请从下面的记录中挑出所有包含“perform”这个词的行，并把这些行原样抄写下来。

================

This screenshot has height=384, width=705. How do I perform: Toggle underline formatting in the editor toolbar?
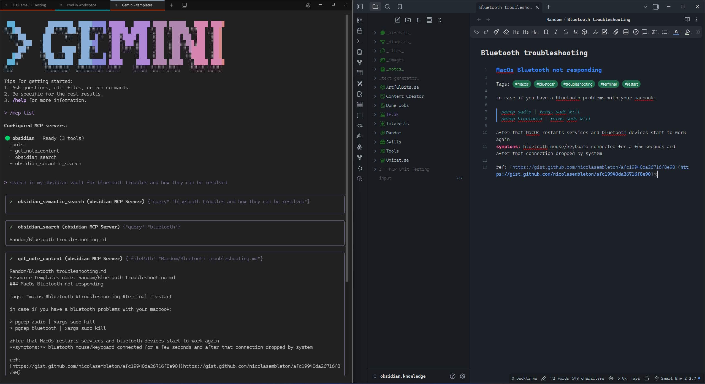coord(575,32)

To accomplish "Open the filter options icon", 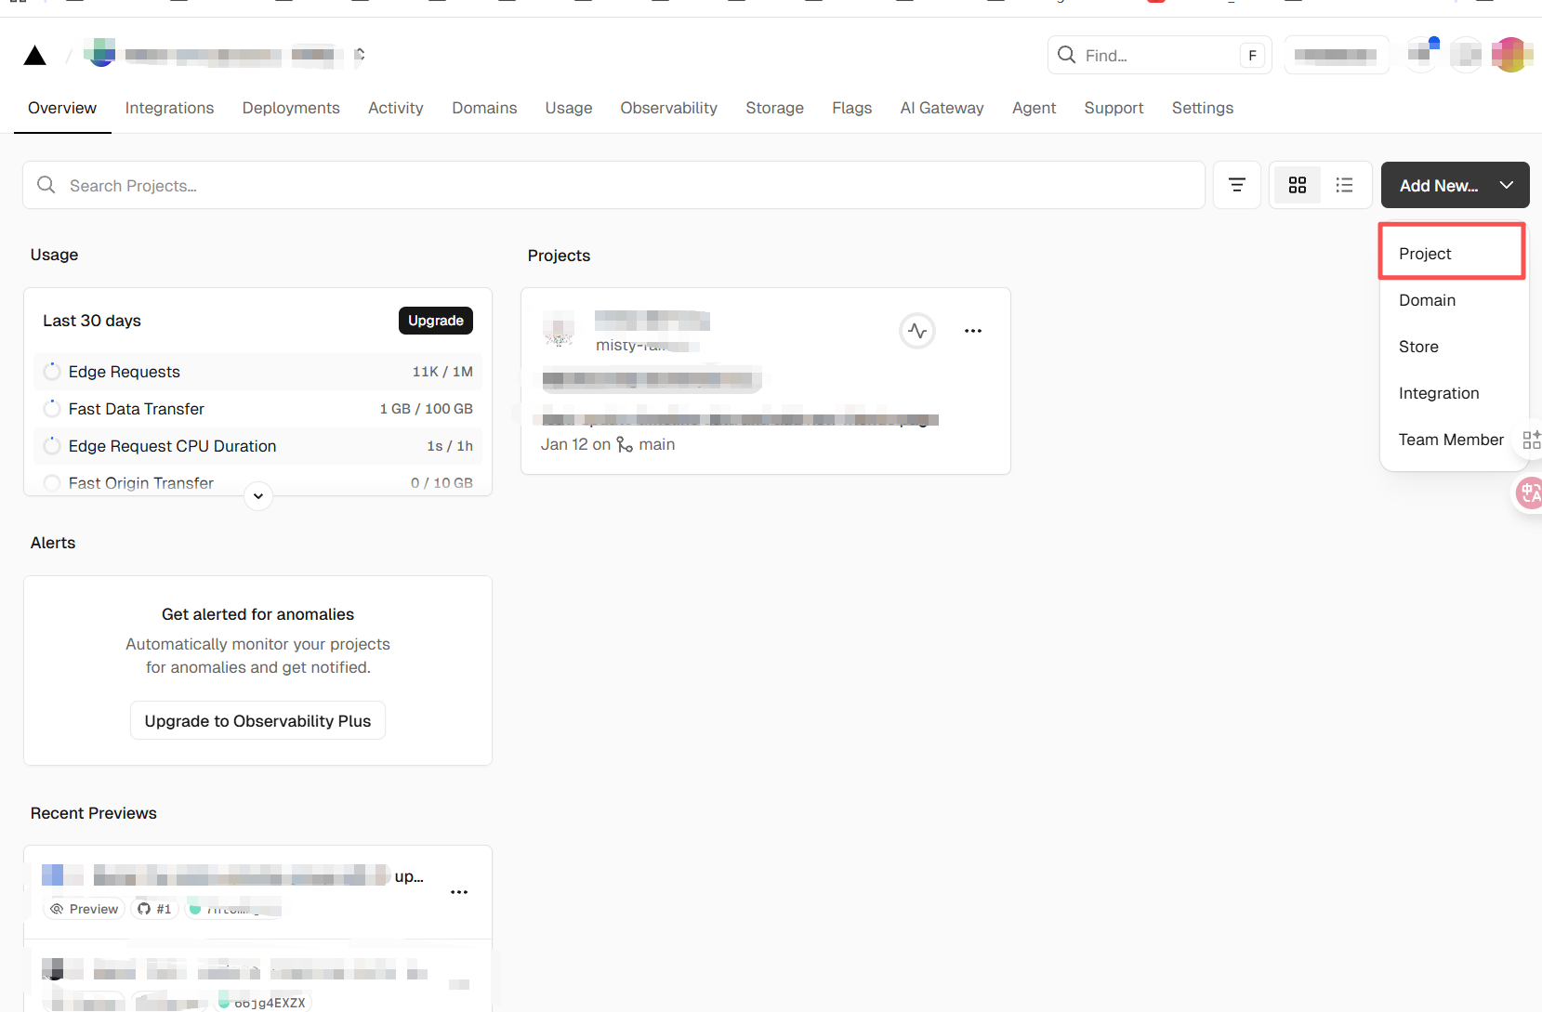I will tap(1236, 185).
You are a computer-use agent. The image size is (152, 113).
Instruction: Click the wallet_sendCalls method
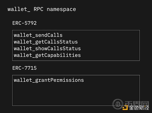pos(38,35)
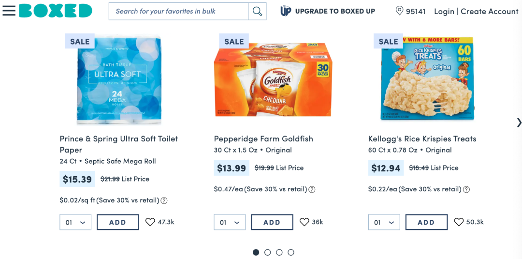This screenshot has height=259, width=522.
Task: Open the Goldfish savings help icon
Action: [312, 189]
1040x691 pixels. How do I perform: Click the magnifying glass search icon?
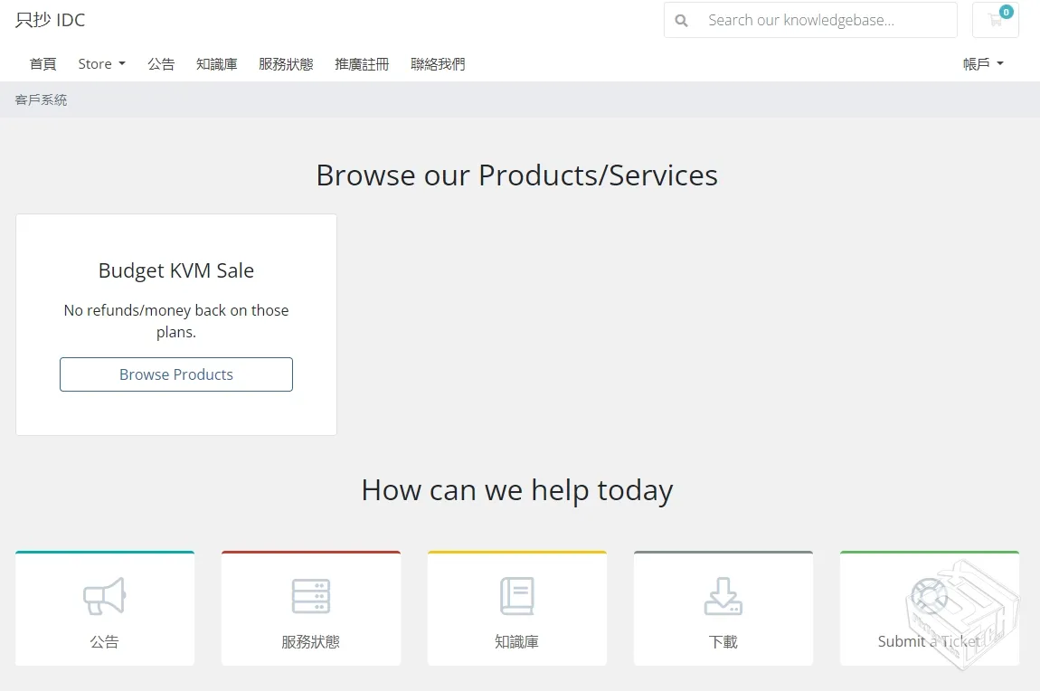point(681,20)
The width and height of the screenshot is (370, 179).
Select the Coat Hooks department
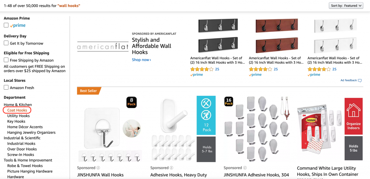pos(17,110)
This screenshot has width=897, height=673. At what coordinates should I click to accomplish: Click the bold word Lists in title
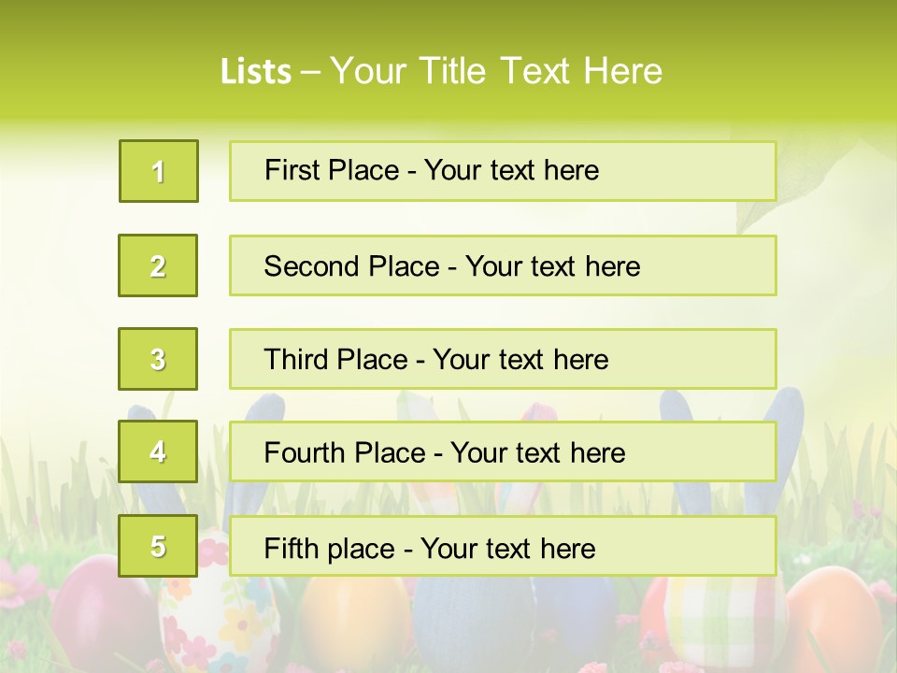[256, 72]
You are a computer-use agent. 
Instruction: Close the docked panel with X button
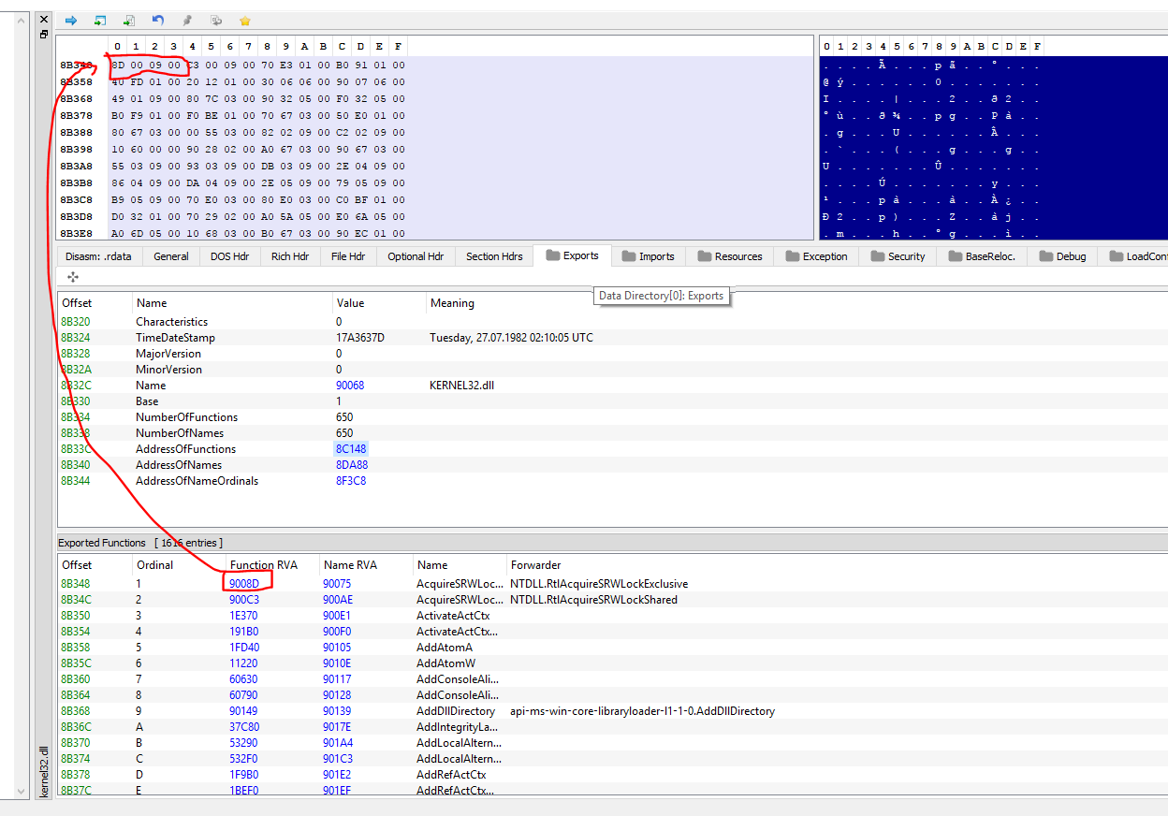coord(43,19)
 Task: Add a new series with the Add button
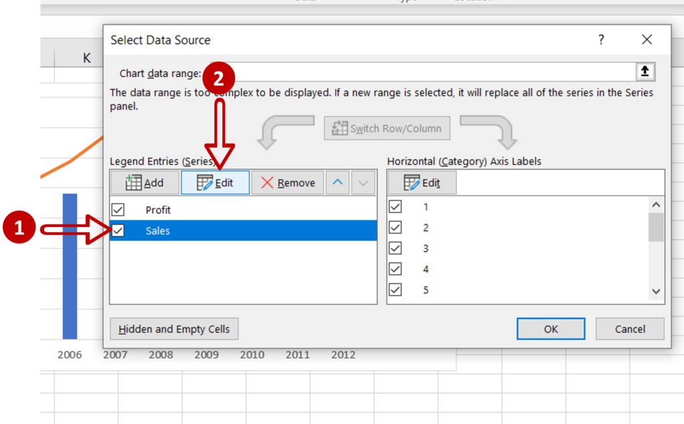(144, 182)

================

• **任务结果**:
This screenshot has height=384, width=705. How do I perform: Toggle underline formatting in the editor toolbar?
1040x691 pixels. How do I perform: Click the magnifying glass search icon?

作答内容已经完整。